The word sechoq, “joke, laughingstock, mockery” appears twice in this verse, skillfully parrying the thrust of Eliphaz’s use of the cognate verb sachaq in 5:22 and Bildad’s use of the noun sechoq in 8:21. Eliphaz had said that Job would laugh (sachaq) at destruction and famine; Bildad confidently asserted that God would yet fill Job’s mouth with laughter (sechoq). All this laughter—such good news! But Job will turn the outward-directed emotion of laughter to the inward-directed reality of his being a “joke” or “laughingstock.” Rather than laughing at destruction or the good things with which God will fill his mouth, Job is being laughed at; he is the target of ridicule. That is his felt reality. He is mocked “by his companions” (rea, 186x), a common word that can be rendered “neighbor/friend/companion.” Zophar had accused Job in 11:3 of mocking (laag), a word that Job had previously used to describe God’s treatment of people (9:23). Now Job responds to Zophar’s gratuitous slam by saying that he is the target of mockery.

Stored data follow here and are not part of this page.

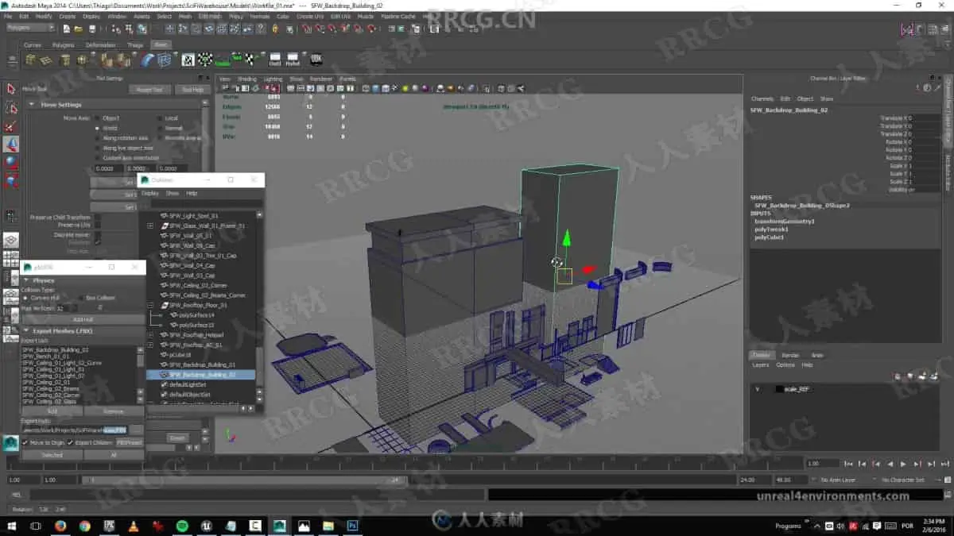Select the Object move axis radio button
This screenshot has width=954, height=536.
click(98, 118)
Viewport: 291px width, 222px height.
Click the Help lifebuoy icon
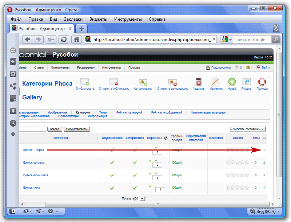coord(262,82)
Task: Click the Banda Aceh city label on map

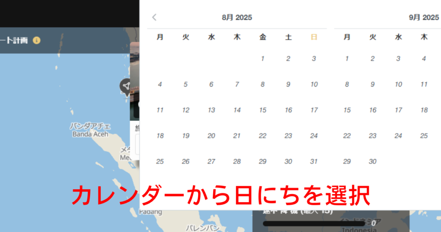Action: pyautogui.click(x=90, y=130)
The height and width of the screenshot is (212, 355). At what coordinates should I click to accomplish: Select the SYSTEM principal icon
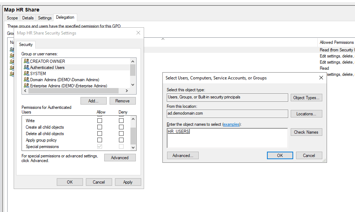[x=26, y=74]
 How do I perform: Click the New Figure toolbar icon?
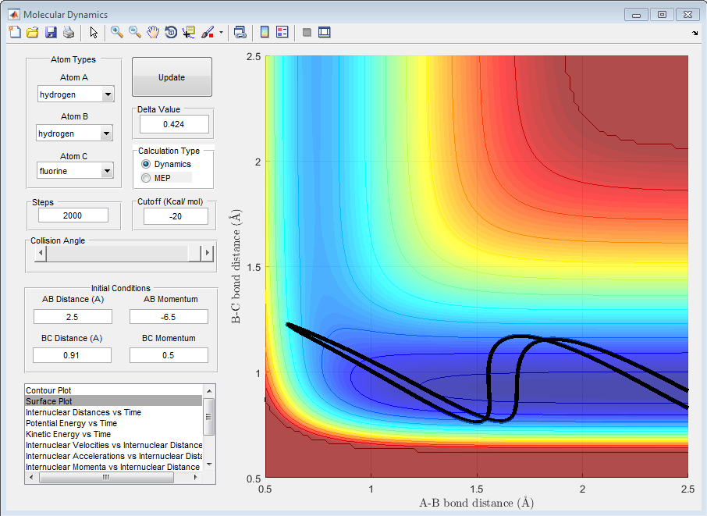tap(14, 32)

In saying it this way, Job is echoing almost precisely the words of Lamentations 3:14a,
“I have become the laughingstock (sechoq also) of all my people, the object of their
taunt-songs all the day.”
Later on Job will say that he has become the object of people’s taunt-songs (30:9, using the same word—neginah—as in Lamentations 3:14b). Only Job and the author of Lamentations use neginah in this way. Job may have found a soul-mate in that poet. Or vice-versa.

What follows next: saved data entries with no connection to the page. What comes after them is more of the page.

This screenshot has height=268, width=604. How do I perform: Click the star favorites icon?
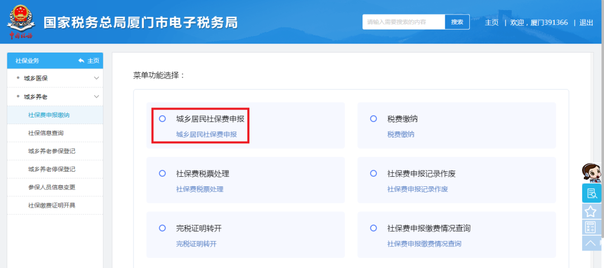590,211
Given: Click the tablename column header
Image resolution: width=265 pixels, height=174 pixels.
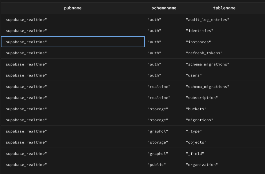Looking at the screenshot, I should (x=224, y=8).
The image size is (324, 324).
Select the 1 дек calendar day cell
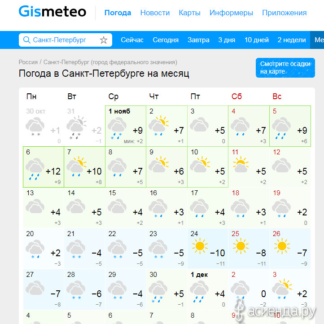208,289
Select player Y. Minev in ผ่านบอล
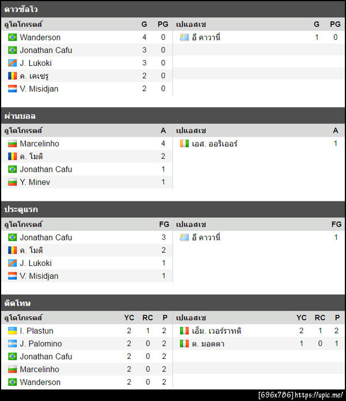The height and width of the screenshot is (401, 346). click(x=35, y=182)
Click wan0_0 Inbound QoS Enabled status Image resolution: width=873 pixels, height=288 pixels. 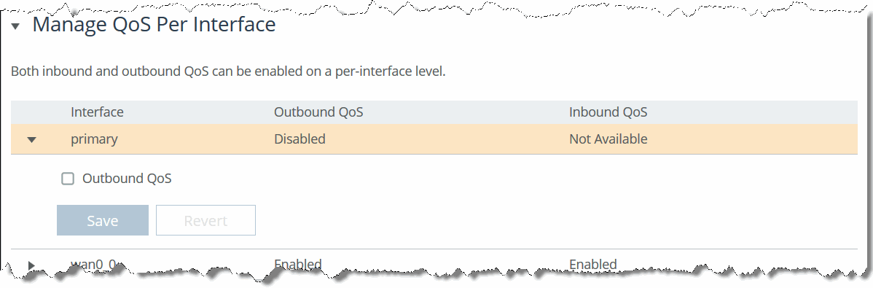coord(593,264)
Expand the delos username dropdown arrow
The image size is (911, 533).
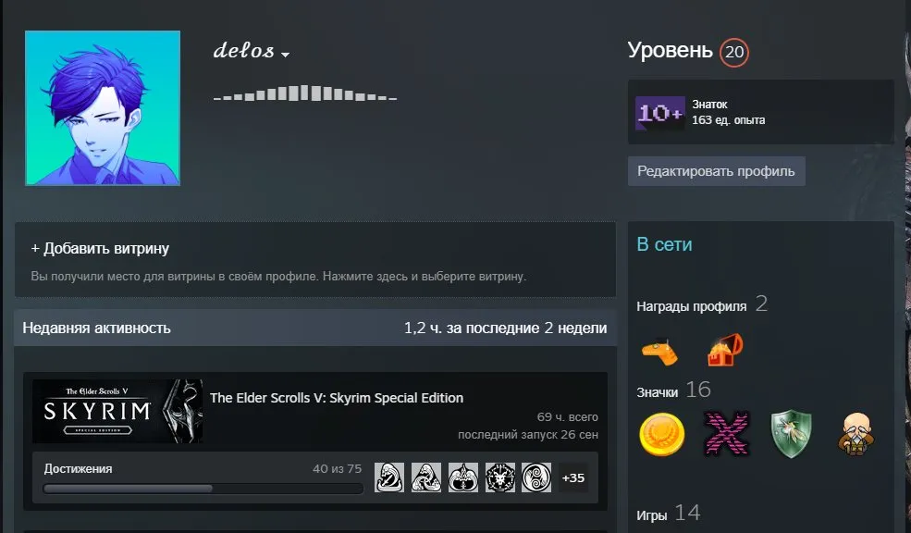pos(285,55)
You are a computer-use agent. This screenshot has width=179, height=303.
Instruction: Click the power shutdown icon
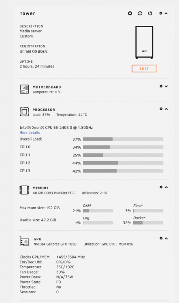150,13
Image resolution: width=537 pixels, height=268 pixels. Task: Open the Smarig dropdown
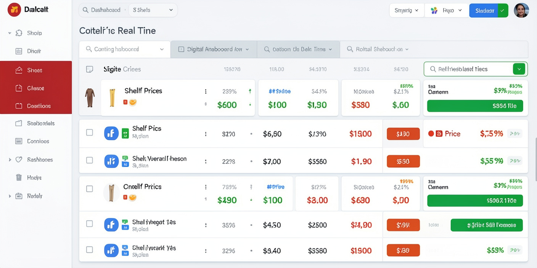click(406, 11)
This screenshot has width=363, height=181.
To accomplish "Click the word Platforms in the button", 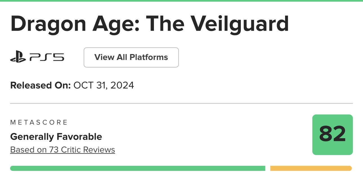I will pyautogui.click(x=149, y=57).

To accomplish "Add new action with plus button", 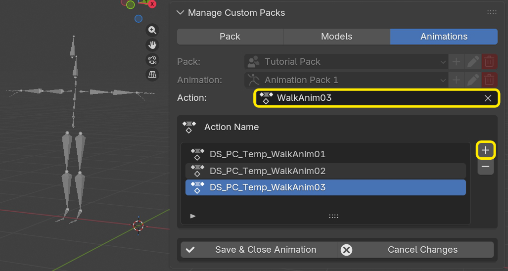I will click(486, 150).
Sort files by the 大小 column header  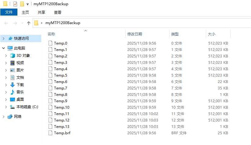pos(211,34)
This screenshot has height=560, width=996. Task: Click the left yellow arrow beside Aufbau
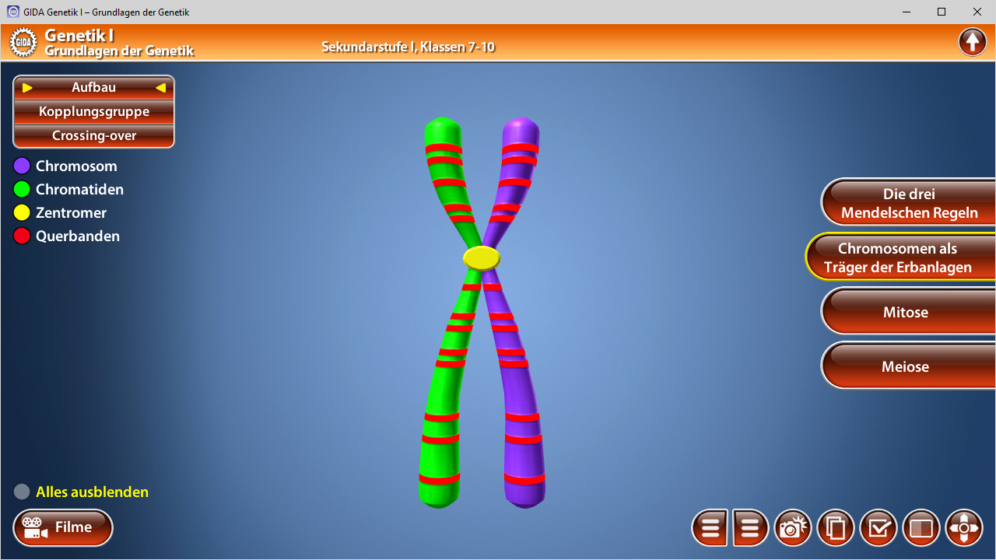26,87
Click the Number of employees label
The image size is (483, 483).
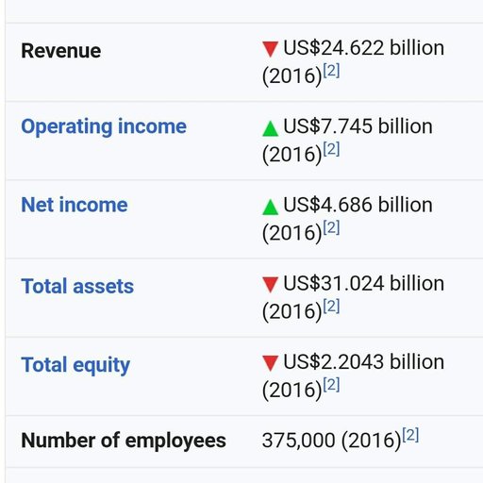[124, 441]
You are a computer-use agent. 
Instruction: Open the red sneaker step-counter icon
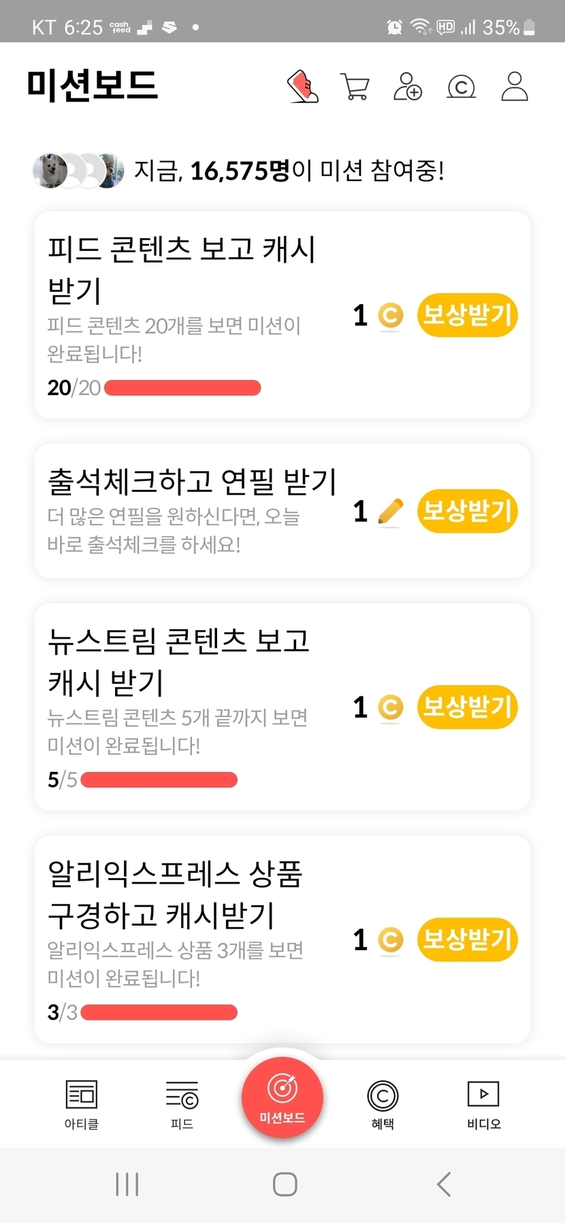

What makes things ever so painful for Job is that he “calls on God.” The phrase is expressed with the present participle of the common verb qara. Job “is calling” on God. One tends to think that because of his great distress all Job can do is complain or describe his feelings, but these three words suggest that Job is continually crying to God. We are not sure how much to make of the tense of the next verb: Job cries to God and God answered. Does this suggest that Job continually holds out his hands to God in supplication but God has ceased speaking, even though God answered in the past? Perhaps. But Job won’t let us dwell on that idea. He finishes his thought in verse 4 by reiterating that he is treated like a laughingstock, even though he is tsadiq and tam, “righteous” and “blameless.” We know of Job’s blamelessness from the opening words of the Book of Job, but his “righteousness” is something that is growing in literary importance. Job used the verb tsadeq, “to be righteous/to justify,” four times in his last speech (Job 9-10), even using the not-so-hypothetical, “If I am righteous (tsadeq again is verb), I can’t lift up my head” in 10:15. Job is gradually expanding his vocabulary of self-description to include his own righteousness. Now that may be his boldest move to date—gradually adding vocabulary that puts him in the right.

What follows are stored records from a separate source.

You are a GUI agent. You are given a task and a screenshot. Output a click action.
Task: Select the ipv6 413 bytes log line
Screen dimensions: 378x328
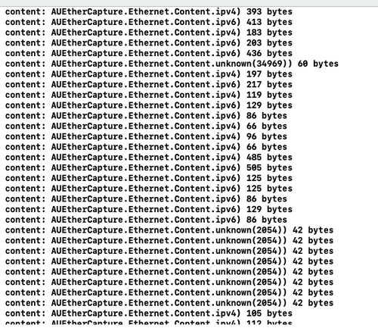click(x=149, y=22)
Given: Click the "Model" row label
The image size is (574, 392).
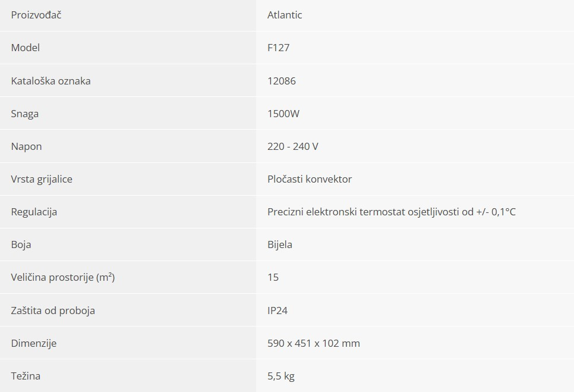Looking at the screenshot, I should 26,48.
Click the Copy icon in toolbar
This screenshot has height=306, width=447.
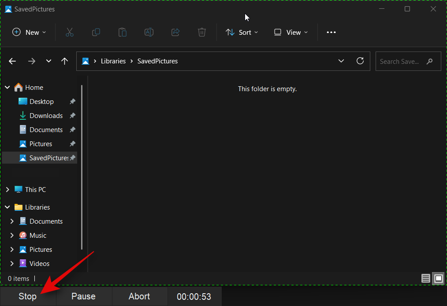click(x=96, y=32)
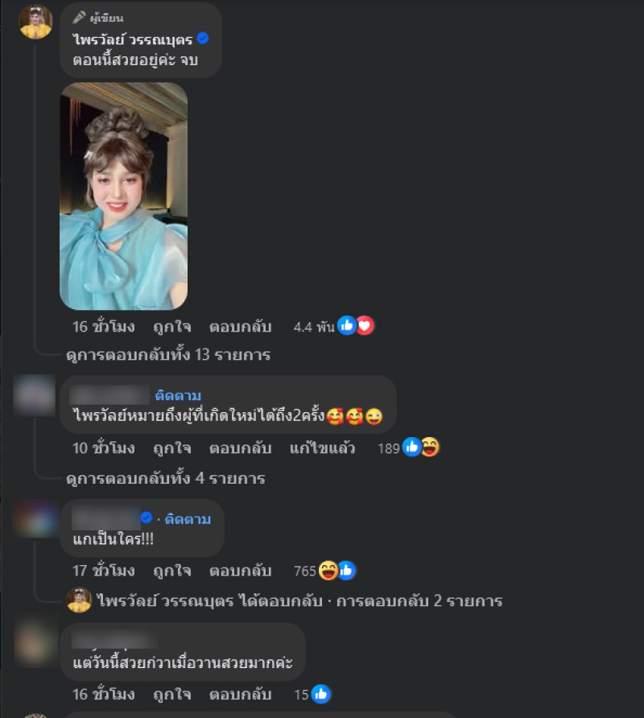Open the blue-outfit photo in the author's comment
Image resolution: width=644 pixels, height=718 pixels.
[x=124, y=196]
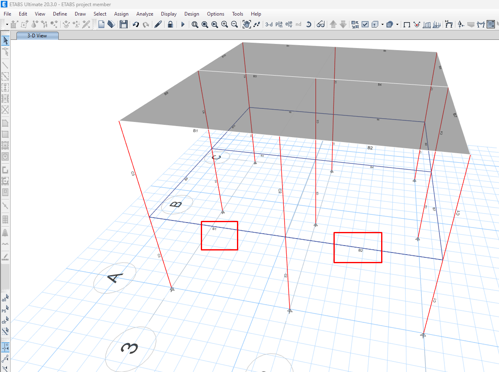Activate the Pan tool
This screenshot has width=499, height=372.
[246, 24]
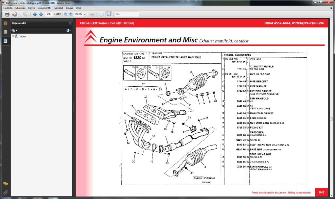Select the Index bookmark
Screen dimensions: 335x199
pyautogui.click(x=23, y=36)
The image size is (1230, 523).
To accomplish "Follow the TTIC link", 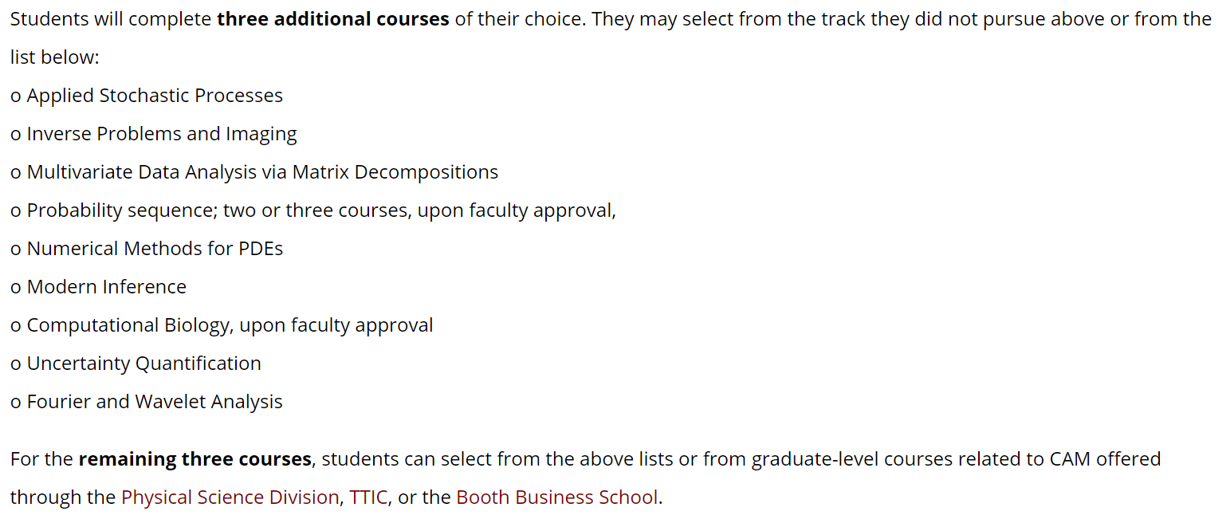I will click(x=368, y=497).
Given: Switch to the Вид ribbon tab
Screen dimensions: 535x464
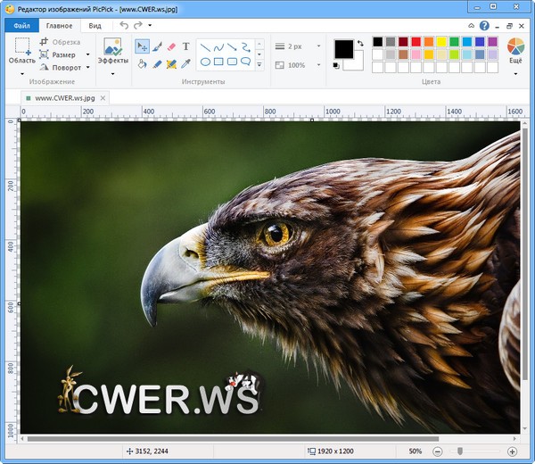Looking at the screenshot, I should coord(95,26).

Because of the extreme terseness of the final words of verse 4, one can suggest an alternative translation that fits those three words. It isn’t one that I have yet seen suggested by others. After the word “And He (God) answered him” (meaning, God answered ME),” we just have three words: laughingstock/joke, righteous, blameless. We can combine them as we wish, since the rules of Job’s grammar are somewhat fluid. One way to read them is that “A joke is righteous(ness) and blameless(ness).” This translation may suggest that Job believes his friends consider his own blamelessness to be a bit of a joke or that Job is beginning to re-examine or even abandon his own moral categories, a process that will continue in the Third Cycle. I’ll stick with the traditional rendering, only noting this translation possibility.